Le pilote anglo-thaïlandais sort pourtant d’une saison 2025 particulièrement réussie avec Williams. Huitième du championnat pilotes avec 73 points, Albon a été l’un des hommes forts du milieu de grille. Associé à l’arrivée de Carlos Sainz, il a contribué à relancer l’écurie de Grove, qui a conclu l’exercice à une solide cinquième place au classement constructeurs.
Malgré un développement volontairement limité de la FW47, Williams est parvenue à rester compétitive jusqu’au bout, repoussant la concurrence directe d’Aston Martin et de Racing Bulls. Un exploit technique et sportif, mais qui s’est fait au prix d’un calendrier toujours plus exigeant pour les pilotes.
Avec une saison 2026 qui comptera à nouveau 24 Grands Prix, une fin de championnat programmée en décembre et des essais hivernaux dès janvier, Albon estime que la coupure actuelle ne permet tout simplement pas de récupérer correctement.
"C’est brutal, pour être honnête. Je ne pense pas que ce soit suffisant," confie-t-il.
"Je crois que j’ai sept jours de repos. On termine la saison juste avant Noël, on fait encore des choses la semaine suivante, les fêtes de Noël, tout ce genre de choses, puis on retourne à l’usine."
Le calendrier personnel du pilote illustre parfaitement cette compression extrême des temps de repos.

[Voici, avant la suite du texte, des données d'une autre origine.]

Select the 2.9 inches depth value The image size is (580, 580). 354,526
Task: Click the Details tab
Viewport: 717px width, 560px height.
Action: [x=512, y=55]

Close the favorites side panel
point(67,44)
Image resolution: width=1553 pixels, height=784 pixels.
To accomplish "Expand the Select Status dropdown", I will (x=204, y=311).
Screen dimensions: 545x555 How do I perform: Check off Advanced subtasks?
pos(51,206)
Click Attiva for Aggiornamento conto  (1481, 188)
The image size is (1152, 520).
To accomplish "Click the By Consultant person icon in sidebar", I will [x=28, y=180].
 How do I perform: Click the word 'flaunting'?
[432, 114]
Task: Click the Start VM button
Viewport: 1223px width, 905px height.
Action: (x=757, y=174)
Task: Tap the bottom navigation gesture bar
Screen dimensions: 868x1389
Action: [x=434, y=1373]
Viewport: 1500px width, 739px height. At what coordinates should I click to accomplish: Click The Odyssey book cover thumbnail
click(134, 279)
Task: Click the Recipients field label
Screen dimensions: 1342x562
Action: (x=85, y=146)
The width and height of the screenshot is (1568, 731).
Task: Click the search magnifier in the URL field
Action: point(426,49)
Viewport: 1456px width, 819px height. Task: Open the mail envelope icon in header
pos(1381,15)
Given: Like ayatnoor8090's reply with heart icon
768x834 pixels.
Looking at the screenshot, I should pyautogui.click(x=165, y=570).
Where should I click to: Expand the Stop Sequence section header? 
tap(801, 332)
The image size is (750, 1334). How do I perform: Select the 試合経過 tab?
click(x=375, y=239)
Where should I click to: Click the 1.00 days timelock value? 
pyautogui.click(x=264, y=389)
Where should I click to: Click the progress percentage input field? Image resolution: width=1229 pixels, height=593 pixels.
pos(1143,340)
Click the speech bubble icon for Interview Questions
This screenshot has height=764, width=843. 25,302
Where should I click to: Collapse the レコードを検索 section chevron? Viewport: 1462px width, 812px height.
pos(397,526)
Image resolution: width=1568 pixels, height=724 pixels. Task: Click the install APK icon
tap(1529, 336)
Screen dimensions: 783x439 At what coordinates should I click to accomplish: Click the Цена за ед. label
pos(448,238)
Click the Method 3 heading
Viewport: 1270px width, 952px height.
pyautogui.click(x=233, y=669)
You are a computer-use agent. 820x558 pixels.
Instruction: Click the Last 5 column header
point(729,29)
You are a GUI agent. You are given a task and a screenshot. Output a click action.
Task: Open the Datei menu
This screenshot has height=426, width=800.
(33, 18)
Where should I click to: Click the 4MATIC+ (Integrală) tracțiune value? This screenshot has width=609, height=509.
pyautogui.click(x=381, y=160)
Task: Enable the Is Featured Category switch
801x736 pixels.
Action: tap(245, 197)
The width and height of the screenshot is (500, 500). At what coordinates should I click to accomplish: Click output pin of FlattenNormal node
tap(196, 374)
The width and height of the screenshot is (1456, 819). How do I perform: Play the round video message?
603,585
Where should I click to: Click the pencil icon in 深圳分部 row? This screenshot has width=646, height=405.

"Ensuite, je pars sept jours, je reviens, je passe Noël avec ma famille, et le 27 décembre, je commence mon camp d’entraînement. Puis les 5 ou 6 janvier, on est de retour à l’usine. Donc oui, il n’y a vraiment pas beaucoup de temps pour se reposer."
À cette fatigue physique et mentale s’ajoute un défi technique inédit. En 2026, les monoplaces adopteront une nouvelle architecture hybride dite "50-50", où la part électrique et thermique sera équivalente. Une évolution qui imposera une adaptation profonde du pilotage et de la gestion de course.
Pour Albon, cette contrainte supplémentaire nécessitera une approche méthodique et responsable de la part des équipes.
"Je pense que la gestion de l’énergie va être extrêmement importante l’an prochain. Et c’est donc de vrais cours à prendre en plus à l’usine, qui s’ajoute au reste !"
"Je pense que les équipes vont vraiment devoir respecter cela, être très rigoureuses dans la manière dont elles abordent la saison, parce que tout s’enchaîne très vite : les essais, le délai extrêmement court entre les saisons..."
Le pilote Williams ne se fait guère d’illusions sur la difficulté de l’année à venir : "Oui, ça va être dur, long et fatigant."